Some dinosaur US Congressmen evidently believe China will kowtow to crude pressure by revaluing its currency and accepting deep curbs on its textile exports.
Perhaps they should brush up on some contemporary history. Beijing has shown a marked tendency to respond in kind when countries throw road blocks in the way of their trade.
In 1999, Korea slapped a 315% tariff on imports of Chinese garlic. In what became known as "the garlic wars" China told Seoul to restore access to the pungent plant, or face a total ban on exporting mobile phones and polyethylene to China. The then Minister for Trade, Han Duck Soo, quickly caved in, and opened the doors to cheap Chinese garlic. Curiously, he tried to keep the deal secret – a decision that cost him his job. Japan similarly tried to block imports of Chinese mushrooms and onions, but had to back-pedal furiously when faced with stiff tariffs imposed on Japanese cars and mobile phones.
Throughout the Asian financial crisis, many market economists trumpeted that China would be obliged to devalue its currency to remain competitive. The Beijing authorities saw no imperative to do so. By standing firm on the renminbi, pegged at 8.28 to the US dollar, they did their regional neighbors a big favor.
Now we are hearing noisy rhetoric from the US blaming China for its ugly and ballooning trade deficit. A growing number of lawmakers and manufacturers claim an undervalued renminbi, and a flood of cheap Chinese clothing imports are causing the problems.
Neither proposition survives close scrutiny. It is not China's exchange rate that is the main difficulty but a voracious American demand for foreign goods bought with borrowed money. The US runs big deficits with virtually all its trading partners, including even the clapped-out Eurozone.
Besides, this time China is doing the US consumers a favor. In shopping malls throughout the land, there are youngsters clad from the soles of their sneakers to the peaks of their baseball caps in goods carrying "made in China" tags. Households are replete with widescreen TVs, DVD players, computers, toys, and a host of cheap merchandise almost all from the same source. That is a major factor in holding down the real cost of living while oil is near US$60 a barrel.
The opening up of China was seen as a golden opportunity to sell superior products to a grateful populace. It did not altogether work out that way. The US trade deficit with the Middle Kingdom has climbed 20-fold in 14 years to over US$260bn. Now direct investment flows are starting to shift. In recent months, China has nonchalantly bought out IBM's personal computers business and put a bid on the table for the century-old Maytag appliance group. The state-owned CNOOC energy group is girding up for a takeover battle with Chevron for the Unocal oil company.
This development is creating the sort of paranoia which marked the Japanese economic invasion of the 1980's when many US icons were gobbled up.
Nevertheless, it was astonishing that the Senate Finance Committee was convened to discuss a proposed bill to impose a 27.5% tariff on Chinese imports unless it changes its currency policy. Federal Reserve chief Alan Greenspan, who does not have to run for election, has felt free to point out that such a move would simply boost imports from other low labor cost countries, do little or nothing for the job market, and probably lower the standard of living.
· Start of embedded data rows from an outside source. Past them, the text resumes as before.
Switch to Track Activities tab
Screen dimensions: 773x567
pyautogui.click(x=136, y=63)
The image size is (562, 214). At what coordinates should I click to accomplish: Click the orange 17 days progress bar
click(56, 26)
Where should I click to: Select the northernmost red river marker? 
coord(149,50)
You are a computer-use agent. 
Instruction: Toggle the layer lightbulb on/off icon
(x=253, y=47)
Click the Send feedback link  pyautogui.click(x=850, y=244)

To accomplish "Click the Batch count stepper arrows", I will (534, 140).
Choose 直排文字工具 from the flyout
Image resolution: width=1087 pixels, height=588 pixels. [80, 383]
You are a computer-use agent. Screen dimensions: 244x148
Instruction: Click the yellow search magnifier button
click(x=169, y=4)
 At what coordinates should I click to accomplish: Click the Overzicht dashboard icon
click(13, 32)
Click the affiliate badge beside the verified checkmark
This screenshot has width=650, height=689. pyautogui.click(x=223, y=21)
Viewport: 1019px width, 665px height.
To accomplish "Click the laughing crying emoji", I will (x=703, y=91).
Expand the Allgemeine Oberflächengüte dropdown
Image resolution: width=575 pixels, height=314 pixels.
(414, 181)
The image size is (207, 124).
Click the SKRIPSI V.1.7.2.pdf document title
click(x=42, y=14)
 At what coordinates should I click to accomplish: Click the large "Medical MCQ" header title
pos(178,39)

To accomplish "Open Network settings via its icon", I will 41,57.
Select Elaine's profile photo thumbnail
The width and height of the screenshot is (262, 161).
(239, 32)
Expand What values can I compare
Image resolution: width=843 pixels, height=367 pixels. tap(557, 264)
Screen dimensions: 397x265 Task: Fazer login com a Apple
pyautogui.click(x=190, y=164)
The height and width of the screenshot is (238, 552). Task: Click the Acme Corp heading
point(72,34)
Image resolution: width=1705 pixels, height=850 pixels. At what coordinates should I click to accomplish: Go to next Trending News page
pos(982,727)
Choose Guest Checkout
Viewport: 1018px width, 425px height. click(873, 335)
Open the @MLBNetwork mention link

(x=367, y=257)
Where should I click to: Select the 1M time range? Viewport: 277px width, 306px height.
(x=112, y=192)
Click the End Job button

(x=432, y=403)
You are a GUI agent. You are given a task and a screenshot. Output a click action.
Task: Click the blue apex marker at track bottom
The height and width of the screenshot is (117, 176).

A higher renminbi would mean dearer prices in America. It would also increase operating costs for US companies that own factories in China.
China has settled the dispute with the European Union over its surging textile exports. The mutual agreement allows for gradually raising limits in Chinese exports over three years until 2008. Vice-Premier Wu Yi and Commerce Minister Bo Xilai praised the EU stance, and contrasted the accord with the unilateral decision by the US to impose a 7.5% cap on textile exports immediately – with threats of more restraints on the horizon.
China is becoming increasingly assertive and is in no mood to be bullied or commercially discriminated against. It is rapidly growing in confidence as a very important player on the economic and military stage. Its major holdings of US dollar debt paper, and the billions of dollars in US aircraft on order underline the former. And the recent test firings of the long range JL-2 missiles are a reminder of the latter.
The dynamic economy is sucking in oil and pushing up global commodity prices. Now Beijing wants to own the sources of production. The purchase of share stakes in Australian oil and gas companies was a precursor of the apparently unwanted bid for Unocal "all the oil in China" as The New Yorker wittily put it.